Envejecer conlleva la pérdida gradual e
irreversible de algunas capacidades físicas, empezando por la audición. Sin ser
una enfermedad, el proceso de la progresiva sordera es particularmente
molestoso por sus efectos en las relaciones sociales, mucho más que otras
facultades que se degradan con la edad. Ni qué decir cuando la sordera se
manifiesta a temprana edad o cuando una buena audición es parte de las
herramientas de trabajo, como en el caso de los músicos.
En efecto, la sordera, incluso en niveles incipientes, implica no sólo un creciente aislamiento por la dificultad de seguir una conversación, sino también un retraimiento verbal. A veces el esfuerzo para disimular esa discapacidad lleva a situaciones embarazosas, como cuando se interviene a destiempo en una conversación o cuando se lo hace habiendo entendido “quid pro quo”. Por esa razón, muchos prefieren callar y aislarse.
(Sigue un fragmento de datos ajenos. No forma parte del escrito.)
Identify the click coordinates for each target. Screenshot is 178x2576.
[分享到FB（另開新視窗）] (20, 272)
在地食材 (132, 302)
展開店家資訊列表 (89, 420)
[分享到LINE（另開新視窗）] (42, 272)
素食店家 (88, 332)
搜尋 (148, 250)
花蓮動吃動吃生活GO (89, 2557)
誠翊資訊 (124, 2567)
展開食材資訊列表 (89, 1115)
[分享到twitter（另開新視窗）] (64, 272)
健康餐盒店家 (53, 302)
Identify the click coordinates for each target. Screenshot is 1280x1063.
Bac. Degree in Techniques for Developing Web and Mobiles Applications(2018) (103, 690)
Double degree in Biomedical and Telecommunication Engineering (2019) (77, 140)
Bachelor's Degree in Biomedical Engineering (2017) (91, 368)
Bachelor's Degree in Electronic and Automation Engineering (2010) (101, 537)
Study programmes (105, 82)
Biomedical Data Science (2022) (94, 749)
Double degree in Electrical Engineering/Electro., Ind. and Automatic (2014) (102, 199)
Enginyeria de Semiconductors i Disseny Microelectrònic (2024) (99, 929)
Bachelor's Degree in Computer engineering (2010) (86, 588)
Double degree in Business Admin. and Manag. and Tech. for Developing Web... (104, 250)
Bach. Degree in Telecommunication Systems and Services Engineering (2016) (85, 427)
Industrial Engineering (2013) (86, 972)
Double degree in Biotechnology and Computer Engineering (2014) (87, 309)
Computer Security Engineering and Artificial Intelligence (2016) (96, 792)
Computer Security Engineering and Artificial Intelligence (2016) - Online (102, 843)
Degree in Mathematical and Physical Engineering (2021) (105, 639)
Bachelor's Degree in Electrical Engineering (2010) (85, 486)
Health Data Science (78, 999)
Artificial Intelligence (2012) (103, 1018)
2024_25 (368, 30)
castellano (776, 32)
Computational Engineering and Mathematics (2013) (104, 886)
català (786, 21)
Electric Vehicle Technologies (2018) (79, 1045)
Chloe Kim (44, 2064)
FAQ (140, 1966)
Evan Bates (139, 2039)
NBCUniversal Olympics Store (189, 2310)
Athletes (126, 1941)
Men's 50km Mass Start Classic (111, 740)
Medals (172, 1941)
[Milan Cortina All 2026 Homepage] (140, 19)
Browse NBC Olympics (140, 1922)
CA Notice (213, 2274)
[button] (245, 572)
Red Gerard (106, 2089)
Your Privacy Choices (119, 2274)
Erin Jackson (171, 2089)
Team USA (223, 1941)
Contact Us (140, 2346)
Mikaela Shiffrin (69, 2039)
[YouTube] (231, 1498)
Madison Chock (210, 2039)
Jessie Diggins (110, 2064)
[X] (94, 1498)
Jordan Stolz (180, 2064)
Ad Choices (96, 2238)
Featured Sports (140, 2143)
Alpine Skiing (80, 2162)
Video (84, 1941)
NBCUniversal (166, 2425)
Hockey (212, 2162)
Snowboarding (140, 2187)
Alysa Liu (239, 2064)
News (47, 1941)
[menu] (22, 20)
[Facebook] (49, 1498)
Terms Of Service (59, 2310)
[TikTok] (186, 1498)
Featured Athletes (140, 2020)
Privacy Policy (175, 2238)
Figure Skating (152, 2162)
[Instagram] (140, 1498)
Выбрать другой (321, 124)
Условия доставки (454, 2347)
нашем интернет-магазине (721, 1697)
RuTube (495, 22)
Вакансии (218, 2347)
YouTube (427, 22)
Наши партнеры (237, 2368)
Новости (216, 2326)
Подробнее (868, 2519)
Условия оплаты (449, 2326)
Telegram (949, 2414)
Otras consecuencias molestosas de la pérdida del poder auditivo son la elevación del volumen de aparatos de audio y de la propia voz, como si los demás sufrieran la misma discapacidad.
Adicionalmente, la contaminación acústica que se sufre en las urbes modernas contribuye a disminuir, desde temprana edad, la sensibilidad y eficiencia de esa maravilla de la naturaleza que es el oído humano.
La medicina y la tecnología ofrecen soluciones que no son simples ni definitivas. Los audífonos ayudan, pero no reemplazan toda la gama de prestaciones del oído humano. Presentan el problema de la recarga o del cambio de pilas y requieren mantenimiento periódico, sin considerar que no detienen el deterioro natural de ese órgano. Alternativamente, la cirugía de los implantes fijos ha avanzado mucho y, a pesar de lo delicadas que son esas operaciones, aporta soluciones más estructurales.
Hasta acá la sordera fisiológica, porque hay también una capacidad auditiva sicológica (que se eleva en las mamás para con sus hijos y se reduce en los hijos para con sus mamás) y otra metafórica. La sicológica puede dar lugar a situaciones cómicas, como la que protagonicé cuando mi primer hijo se pasaba la noche llorando y manteniendo a su mamá en vela, mientras yo dormía plácidamente, mecido por ese ruido de fondo. Hasta que una noche, mi esposa, al preparar un biberón para acallar el llanto del bebé, se echó agua caliente en la mano y soltó un grito de dolor que me hizo despertar, sólo para reprocharle: “deja de gritar, que vas a despertar a la guagua”. Mi ocurrencia sirvió para que la risa reemplazara el dolor.
Metafóricamente, el título de esta columna fue parte del reproche de los profetas de Israel a los reyes y al pueblo por traicionar la alianza con Yahvé, pero se lo puede aplicar a todo gobierno, especialmente a los que dicen gobernar “escuchando al pueblo”. En ese caso, los analistas fungen de profetas en un diálogo de sordos, porque más uno se atornilla en el poder más sordo se vuelve, aunque generalmente sin perder el habla.
En efecto, cuando se les dice: “Los subsidios a la energía no son sostenibles”, suelen responder: “Importaremos más petróleo crudo”. Si se les objeta: “Reemplacen los combustibles fósiles”, responden: “Aumentaremos la oferta de biocombustibles”. Si se les exige: “Ante el fin del ciclo del gas elaboren un Plan de Transición Energética”, su respuesta es: “Fue en los anteriores gobiernos cuando YPFB perdió la brújula”, como si alguna vez la tuviera. Cuando se les reclama: “Publiquen cuántas reservas de gas nos quedan”, responden: “El pueblo no entiende nada de reservas”.
En fin, como ídolos de barro que son, tienen oídos, pero no oyen; tienen soluciones a la mano, pero prefieren los parches caros e insostenibles; conocen la verdad, pero prefieren la mentira.